Darüber hinaus glaubte Massu an eindeutige Beweise und Deduktionen, die auf harten Fakten basieren. Er versuchte zuerst, so schnell wie möglich den Kontakt zu einem Verdächtigen herzustellen, egal wie unbedeutend das Gespräch war, um den von diesem bereits errichteten Schutzschild zu durchdringen. Dann arbeitete er sich so rasch wie möglich in der Sache voran, bis zu dem Moment, den er als „das Eindringen eines Elefanten in einen Porzellanladen“ beschrieb. Damit meinte er die Schlüsselfrage, die auf den Beweisen und den bereits gemachten Geständnissen des Verdächtigen beruhte und die nicht ohne einen Widerspruch zu dem früher Gesagten oder einem Verlust der Glaubwürdigkeit insgesamt pariert werden konnte.
Der Kommissar bat Georgette Petiot, in seinem Büro Platz zu nehmen, und bot ihr ein Getränk an, das sie aber ablehnte. Dann zögerte er die Zeit hinaus, indem er sich mit Nebensächlichkeiten beschäftigte, wonach er erst mit dem eigentlichen Fragen begann. Massu ordnete die Papiere auf seinem Tisch, ging zum Fenster und starrte auf den Pont Neuf. Er sah Fahrradfahrer die Brücke überqueren, einige der zwei Millionen in Paris. Für neue Drahtesel musste man mittlerweile die gleiche Summe hinblättern wie vor fünf Jahren für ein Auto. Massu dachte darüber nach, ob auch Petiot mit seinem Fahrrad die Brücke überquert hatte, in dem Anhänger möglicherweise eine grausige Fracht.
Massu drehte sich um und sah der Frau des Arztes direkt ins Gesicht. „Tja, Madame Petiot, was wissen Sie? Sie brauchen sich nicht zu beeilen mit Ihrer Antwort. Wir haben viel Zeit. Beginnen Sie einfach, wo es Ihnen beliebt.“
„Ich muss sagen, dass ich von dem allem nichts wusste“, antwortete Georgette Petiot, womit sie auf ihren Mann verwies.

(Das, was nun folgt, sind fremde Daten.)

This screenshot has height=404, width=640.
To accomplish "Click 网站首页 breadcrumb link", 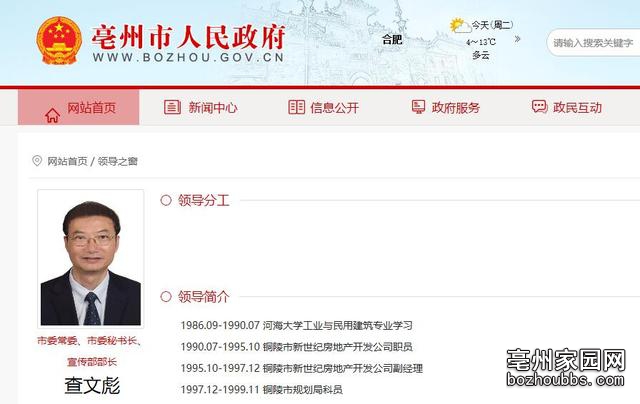I will [x=67, y=161].
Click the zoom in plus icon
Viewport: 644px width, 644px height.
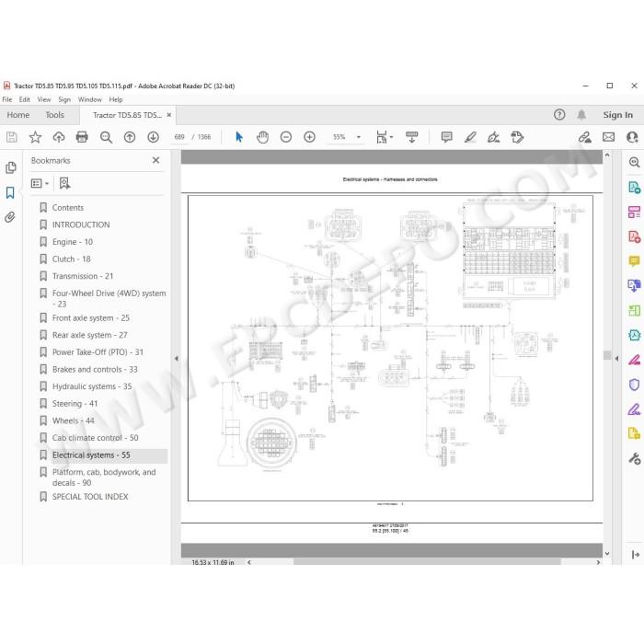pyautogui.click(x=309, y=137)
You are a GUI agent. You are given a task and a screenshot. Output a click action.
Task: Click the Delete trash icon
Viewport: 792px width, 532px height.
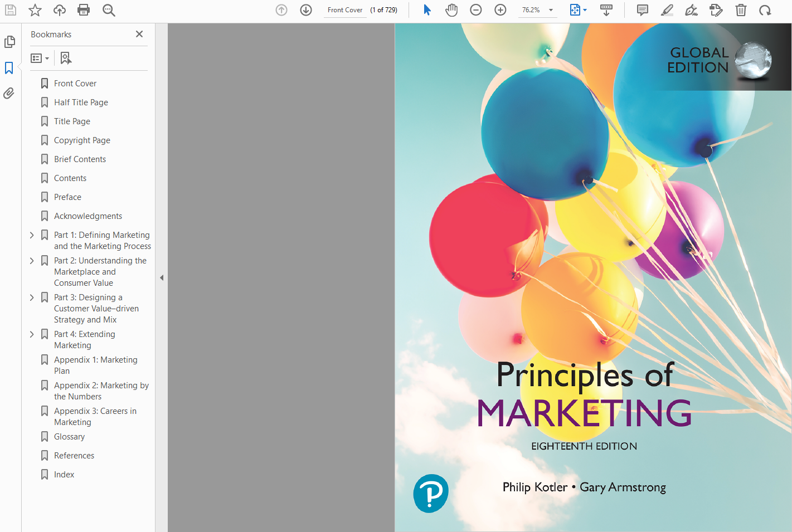[x=741, y=10]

Sie saß auf dem Stuhl, stützte die Ellbogen auf dem Tisch ab und starrte scheinbar gedankenlos ins Nichts. In ihrer rechten Hand hielt sie ein Taschentuch. Mit einer leisen, kaum hörbaren Stimme erklärte Petiot, vom Kauf des Gebäudes in der Rue Le Sueur Nummer 21 durch ihren Mann vor zwei oder drei Jahren zu wissen (es war tätsächlich vor drei Jahren). Massu, der sich in einen in der Nähe befindlichen Stuhl niederließ, bemerkte die Schweißperlen auf ihrer Stirn. Er fragte, ob es ihr zu warm sei und ob sie den Mantel ausziehen wolle. Georgette legte ab. Sie trug einen eng anliegenden Pullover mit einem rot-weißen Muster.
Vor ungefähr zwei Jahren war sie einmal in der Rue Le Sueur gewesen, doch sie hatte das Haus nicht betreten. Sie hatte es nie gemocht. Es war viel zu groß und zu teuer und kostete ca. eine halbe Million Francs. Der Erwerb des Gebäudes bedeutete auch, dass ihr Mann sich noch seltener zu Hause aufhielt. Trotz ihrer Einwände hatte sie nicht gegen den Kauf protestiert, denn ihr Mann führte eine gutgehende Praxis und verdiente sehr viel Geld.
Was die Renovierungsarbeiten anbelangte, konnte Georgette lediglich berichten, dass Dr. Petiot handwerklich geschickt genug war, um einen Großteil der Innenarbeiten, wie das Anstreichen, die Installationen und die Dekorationen, selbst zu erledigen. Sie prahlte von seinem geradezu kunsthandwerklichen Talent, besonders in Bezug auf Holzarbeiten, konnte jedoch nichts Genaueres zu möglichen Renovierungsarbeiten in der Rue Le Sueur sagen.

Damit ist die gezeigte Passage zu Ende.